His style is like a demonic jazz riff, with constant invention. Crime writer Lawrence Block claims Charyn possesses "the richest imagination in contemporary American letters." The Isaac Quartet is a chance to revisit Jerome Charyn and rediscover the haunting, sad, and touching tones and turns of his prose. His deep compassion for the marginal and the dispossessed, and his comic twists have been likened to Faulkner. Indeed, Charyn has created his own Yoknapatawpha County in the ambiguous landscapes of Manhattan, Brooklyn, and the Bronx. Like Faulkner, Charyn has created an alternative universe, one that mythologizes New York and reflects upon it with a kind of crazy glow. His gangsters have their own particular poetry. His cops are either ruthlessly honest or ruthlessly corrupt. The Guzmanns, a tribe of Peruvian pimps, are utterly devoted to their brood.

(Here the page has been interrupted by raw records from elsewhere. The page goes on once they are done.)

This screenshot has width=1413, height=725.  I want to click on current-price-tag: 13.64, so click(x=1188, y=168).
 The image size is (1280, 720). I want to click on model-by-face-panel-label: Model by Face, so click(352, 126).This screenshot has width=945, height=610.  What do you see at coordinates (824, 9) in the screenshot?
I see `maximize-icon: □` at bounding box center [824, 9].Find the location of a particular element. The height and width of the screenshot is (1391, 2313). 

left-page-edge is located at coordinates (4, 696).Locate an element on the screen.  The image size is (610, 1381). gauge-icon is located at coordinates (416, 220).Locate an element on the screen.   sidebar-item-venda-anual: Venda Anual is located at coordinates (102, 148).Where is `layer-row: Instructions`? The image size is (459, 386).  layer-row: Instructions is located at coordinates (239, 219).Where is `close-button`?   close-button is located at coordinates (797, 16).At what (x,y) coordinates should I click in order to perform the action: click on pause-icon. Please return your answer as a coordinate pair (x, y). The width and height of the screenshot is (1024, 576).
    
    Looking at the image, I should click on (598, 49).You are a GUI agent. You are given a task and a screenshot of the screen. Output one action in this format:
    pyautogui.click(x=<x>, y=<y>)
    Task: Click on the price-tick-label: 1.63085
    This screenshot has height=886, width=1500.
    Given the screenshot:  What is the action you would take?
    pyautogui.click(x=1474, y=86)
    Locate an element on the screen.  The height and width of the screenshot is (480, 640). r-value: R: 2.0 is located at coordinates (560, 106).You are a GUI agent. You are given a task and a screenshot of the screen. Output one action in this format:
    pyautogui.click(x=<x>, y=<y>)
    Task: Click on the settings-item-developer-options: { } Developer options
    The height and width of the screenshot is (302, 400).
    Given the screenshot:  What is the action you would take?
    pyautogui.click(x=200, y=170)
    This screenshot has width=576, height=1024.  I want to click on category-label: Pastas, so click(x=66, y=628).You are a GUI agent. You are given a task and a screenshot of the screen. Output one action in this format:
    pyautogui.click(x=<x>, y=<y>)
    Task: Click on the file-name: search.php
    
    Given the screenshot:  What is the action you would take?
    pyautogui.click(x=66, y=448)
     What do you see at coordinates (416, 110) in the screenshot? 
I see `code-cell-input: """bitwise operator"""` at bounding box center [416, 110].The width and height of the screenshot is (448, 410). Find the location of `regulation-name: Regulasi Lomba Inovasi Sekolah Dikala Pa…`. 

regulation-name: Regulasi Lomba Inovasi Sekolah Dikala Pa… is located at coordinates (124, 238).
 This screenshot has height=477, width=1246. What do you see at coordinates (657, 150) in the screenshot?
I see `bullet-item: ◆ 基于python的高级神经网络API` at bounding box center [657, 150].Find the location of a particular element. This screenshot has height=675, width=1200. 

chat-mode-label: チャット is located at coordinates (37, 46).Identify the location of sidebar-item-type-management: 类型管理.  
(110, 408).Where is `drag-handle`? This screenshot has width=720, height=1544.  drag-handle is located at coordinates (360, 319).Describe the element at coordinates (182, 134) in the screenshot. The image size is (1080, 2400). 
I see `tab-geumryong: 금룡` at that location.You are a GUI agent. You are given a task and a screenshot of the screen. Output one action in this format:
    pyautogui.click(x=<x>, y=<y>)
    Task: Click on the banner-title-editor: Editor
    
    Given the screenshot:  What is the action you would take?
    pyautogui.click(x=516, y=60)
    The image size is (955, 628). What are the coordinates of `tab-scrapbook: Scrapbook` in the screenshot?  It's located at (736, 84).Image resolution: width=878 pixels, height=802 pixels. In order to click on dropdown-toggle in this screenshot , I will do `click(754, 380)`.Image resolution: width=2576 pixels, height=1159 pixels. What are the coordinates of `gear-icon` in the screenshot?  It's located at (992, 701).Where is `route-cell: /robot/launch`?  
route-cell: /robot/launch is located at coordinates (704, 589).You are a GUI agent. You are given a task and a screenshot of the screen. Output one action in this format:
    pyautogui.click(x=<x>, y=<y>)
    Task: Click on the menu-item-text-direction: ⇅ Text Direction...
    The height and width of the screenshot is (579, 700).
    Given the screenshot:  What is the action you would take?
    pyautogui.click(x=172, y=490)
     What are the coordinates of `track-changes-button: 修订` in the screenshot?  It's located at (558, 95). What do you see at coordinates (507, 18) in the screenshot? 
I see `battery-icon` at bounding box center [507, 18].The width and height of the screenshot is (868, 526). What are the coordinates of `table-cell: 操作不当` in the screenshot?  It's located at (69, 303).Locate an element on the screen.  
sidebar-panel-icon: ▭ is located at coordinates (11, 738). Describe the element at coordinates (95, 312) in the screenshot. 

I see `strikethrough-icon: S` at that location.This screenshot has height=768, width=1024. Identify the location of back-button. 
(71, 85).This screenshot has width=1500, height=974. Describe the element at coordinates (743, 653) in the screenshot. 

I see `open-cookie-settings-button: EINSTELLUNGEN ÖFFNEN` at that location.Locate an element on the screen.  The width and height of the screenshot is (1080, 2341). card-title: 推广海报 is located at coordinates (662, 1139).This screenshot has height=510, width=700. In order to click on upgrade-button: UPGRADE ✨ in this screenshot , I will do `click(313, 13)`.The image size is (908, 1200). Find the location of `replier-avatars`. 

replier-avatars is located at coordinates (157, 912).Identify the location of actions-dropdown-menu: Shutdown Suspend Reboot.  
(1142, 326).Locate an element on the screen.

The haunting enigma of the Quartet is Manfred "Blue Eyes" Coen, adjutant of Isaac Sidel, the fiercest cop on the street. Coen is killed in the middle of a ping-pong match, and though Isaac didn't really set him up, he gave Coen a little shove toward eternity. Isaac's errant daughter, Marilyn the Wild, was in love with Coen, and Sidel couldn't control his jealousy. But he's punished very quickly; the Guzmanns have infected him with a tapeworm, and this tapeworm unravels Isaac's conscience, makes him constantly dream of Coen.

Charyn says that it's the death of Coen that inspired the Quartet. He never would have continued if Coen hadn't been killed. In Marilyn the Wild, he resurrects Blue Eyes (it's a prequel to the first novel). But, of course, Coen can't go on living forever. And in Secret Isaac, a Joycean journey through the nighttowns of Dublin and New York, Coen lives inside Isaac's gut, like the tapeworm itself, and along the way we're on a constant roller-coaster ride, where our own guts get squeezed - with both terror and delight.

Jerome Charyn was born in the Bronx in 1937, and is the author of more than thirty books. He lives in New York and Paris.

Jerome Charyn: The Isaac Quartet. Blue Eyes - Marilyn the Wild - The Education of Patrick Silver - Secret Isaac. Four Walls Eight Windows, ISBN: 1568582285 (Mai, 2002), 548 p., $17.95.